Hitting the wall
Wednesday, September 11, 2019
In July I made a promise to myself that I would blog everyday for positive accountability. Somewhere along the way I lost myself. To put it simply, I hit a wall. The nasty wall of depression. It has been a wall I have been pushing against for quite sometime and thought I had finally broken through. I stopped blogging and tried to drown myself in exercise. See, exercising had been what helped me break through that wall before, so surely it would help again. Unfortunately this time around it didn't seem to be working. Juggling a loss/gain of 6 lbs surely wasn't helping me feel any better either. One week the lbs. were lost only to come right back the next week. First time really experiencing this during my weight loss journey and it is FRUSTRATING!!!!!!!!

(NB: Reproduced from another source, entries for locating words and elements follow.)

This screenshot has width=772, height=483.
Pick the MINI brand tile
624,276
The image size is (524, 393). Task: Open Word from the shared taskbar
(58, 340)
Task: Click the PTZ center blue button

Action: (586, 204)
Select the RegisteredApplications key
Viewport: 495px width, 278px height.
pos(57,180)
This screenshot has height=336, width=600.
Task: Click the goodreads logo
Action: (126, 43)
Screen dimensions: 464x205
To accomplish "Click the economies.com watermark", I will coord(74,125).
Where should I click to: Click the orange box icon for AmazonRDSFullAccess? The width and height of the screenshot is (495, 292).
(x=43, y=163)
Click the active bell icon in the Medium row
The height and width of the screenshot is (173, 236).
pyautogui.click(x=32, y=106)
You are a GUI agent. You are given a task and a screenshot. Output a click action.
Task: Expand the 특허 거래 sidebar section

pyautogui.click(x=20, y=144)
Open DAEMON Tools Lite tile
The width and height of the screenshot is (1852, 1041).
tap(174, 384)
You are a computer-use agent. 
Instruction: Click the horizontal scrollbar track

Fast forward through the rest of July and through August, I was still struggling to break through the wall but I was losing against the fight fast. I tried reading some books, blogs, and Sparker stories to help uplift me and still nothing. Then the most unexpected thing happened. Friday August 30th I fainted and hit the floor, HARD! When I woke up the following morning I was in so much pain I went to the emergency room. In the ER I discovered that my blood pressure was far too low and that was the reason why I fainted. The ER doctor took x-rays and determined I had fractured my ribs. He advised me to not take the BP meds anymore until I followed up with my normal doctor.

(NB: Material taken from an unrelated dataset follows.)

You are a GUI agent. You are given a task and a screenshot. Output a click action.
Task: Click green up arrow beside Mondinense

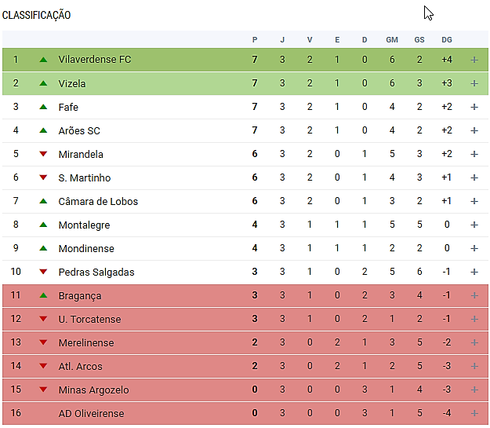click(x=43, y=248)
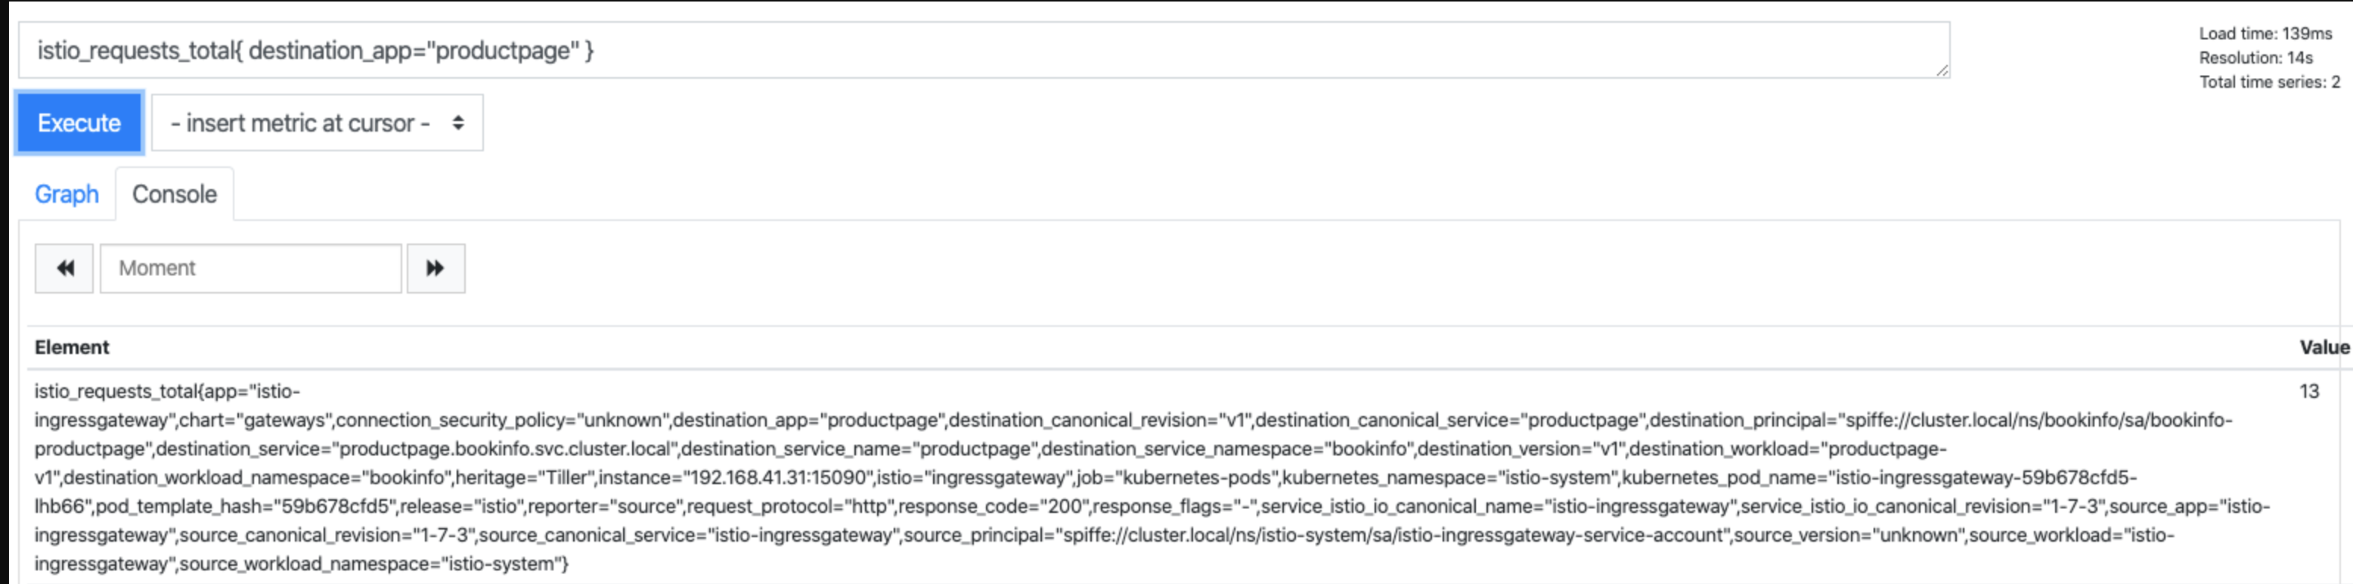Click the up-down arrows on the metric selector

coord(458,122)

During my several days of bed rest that depression monster overtook me in such a way that I turned to comfort foods... you know the kind that we try to keep at a minimum while we navigate through our weight loss journey, yup you guessed it, those kinds of food. :( I shamefully plowed my way through gelato, french dips, and Gardetto crackers, and guess what? They did not make me feel better at all. In fact they made me feel much worse. When I finally got to see my Doctor 5 days after the fainting incident, and 5 days of not taking my blood pressure meds, my normal BP is healthy and I have graduated from those meds. NSV for sure! It was a much needed boost towards me clawing my way back from my slump. I also expressed to my doctor about the depression and he says that I may have been struggling through too low of BP for awhile and that can in fact affect me in that way. Who knew!

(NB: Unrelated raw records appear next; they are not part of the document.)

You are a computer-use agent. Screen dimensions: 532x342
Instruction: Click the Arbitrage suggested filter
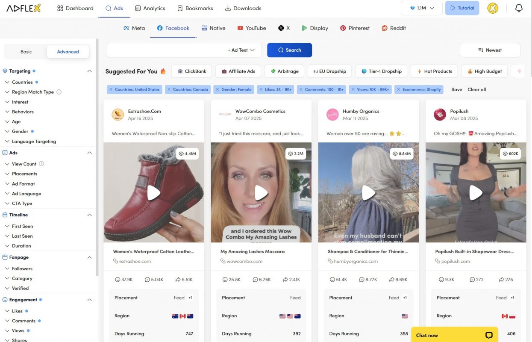(284, 71)
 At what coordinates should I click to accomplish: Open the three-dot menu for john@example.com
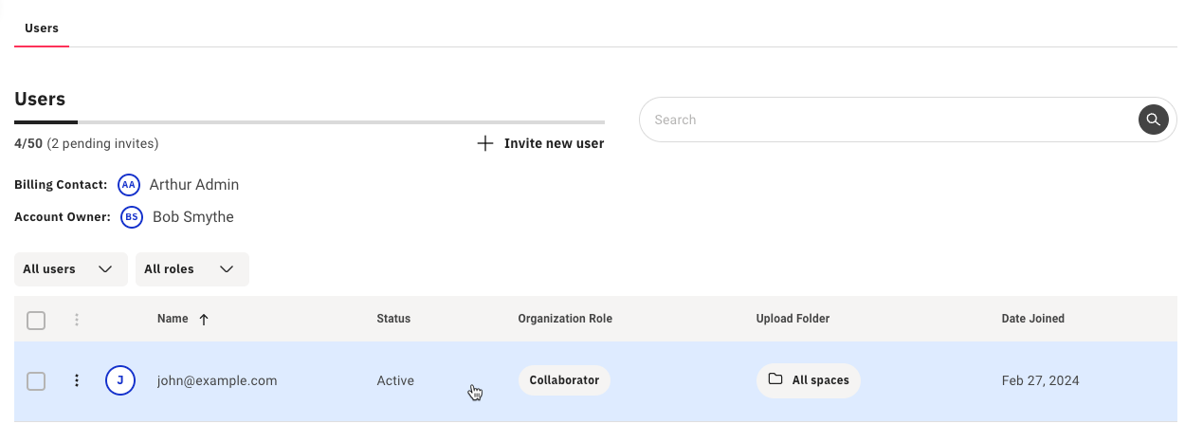point(77,380)
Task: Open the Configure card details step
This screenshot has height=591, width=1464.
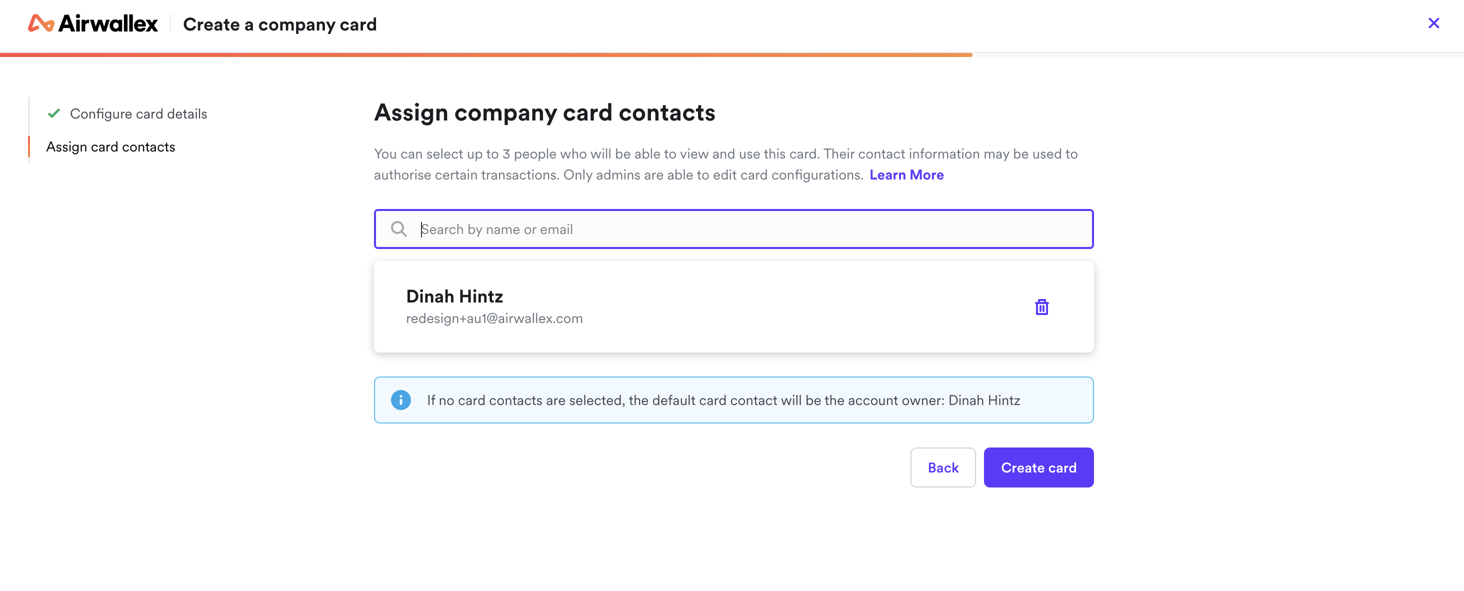Action: pyautogui.click(x=138, y=114)
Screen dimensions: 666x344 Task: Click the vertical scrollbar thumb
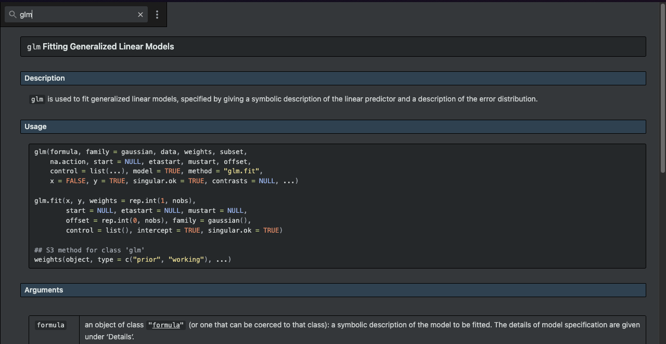point(662,88)
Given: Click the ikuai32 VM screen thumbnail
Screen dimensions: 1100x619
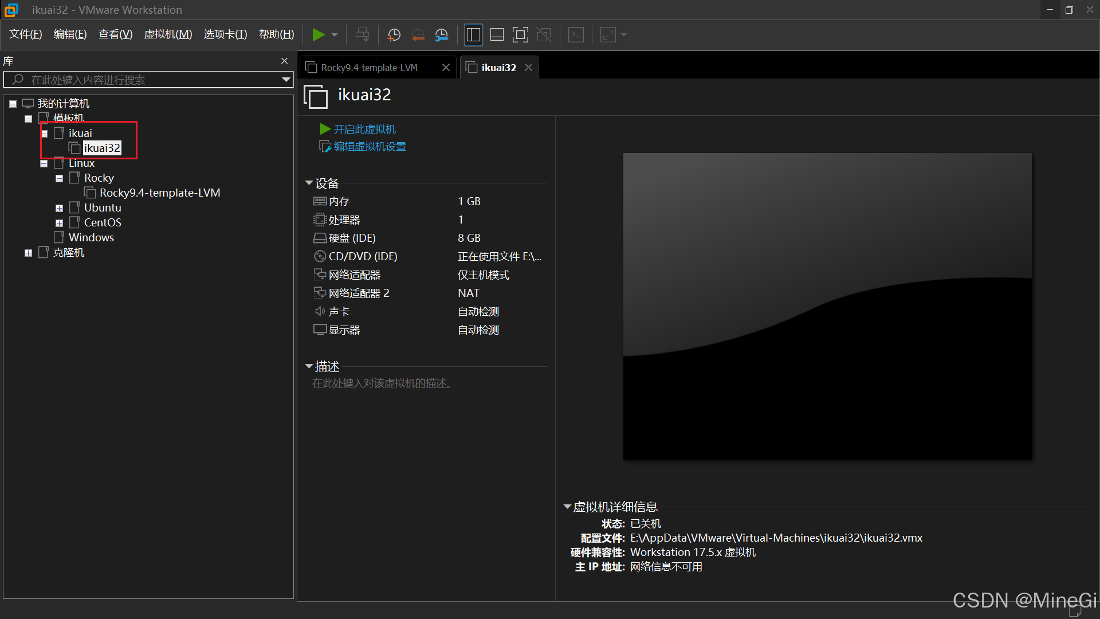Looking at the screenshot, I should click(827, 306).
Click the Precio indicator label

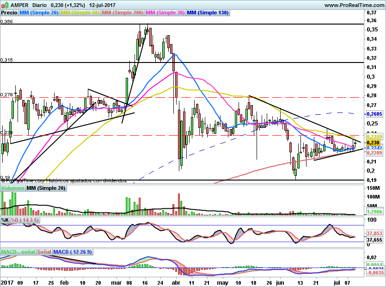(x=8, y=13)
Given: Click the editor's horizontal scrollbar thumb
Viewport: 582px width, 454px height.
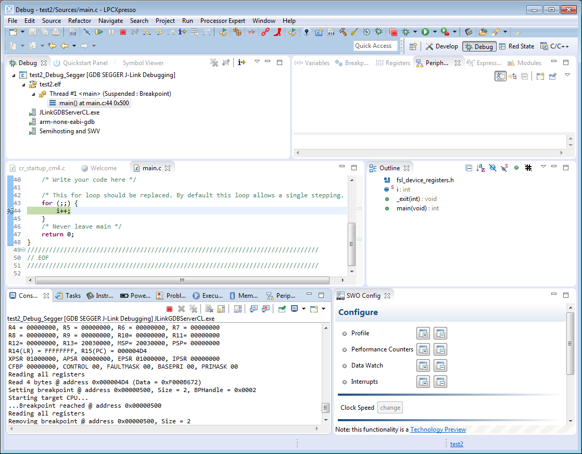Looking at the screenshot, I should [x=181, y=280].
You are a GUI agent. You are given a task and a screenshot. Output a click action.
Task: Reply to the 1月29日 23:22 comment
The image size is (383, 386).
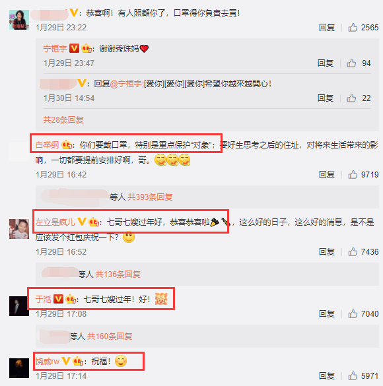coord(327,27)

Friday will mark 2 weeks since "the fall" and not taking my BP meds. I am slowly starting to feel a little better. Since I cannot exercise much until I am healed I am getting anxious, fearful that I will gain some of the weight back. That nasty few days of eating certainly aren't going to help, but I am now back to being 100% good eating. I am also bloated due to no longer taking some of my BP med regime that was a diuretic. I know that my body is adjusting but it looks like I may have had a 6 lb gain. I pray a chunk of that is water weight... still makes me nervous though...
So here I am again fighting against that wall and feel a little lost..... how can I tear down that wall for good??
Cheers Sparkers. Cheers to your victories and your losses. Keep keeping me honest, as I really need it these days.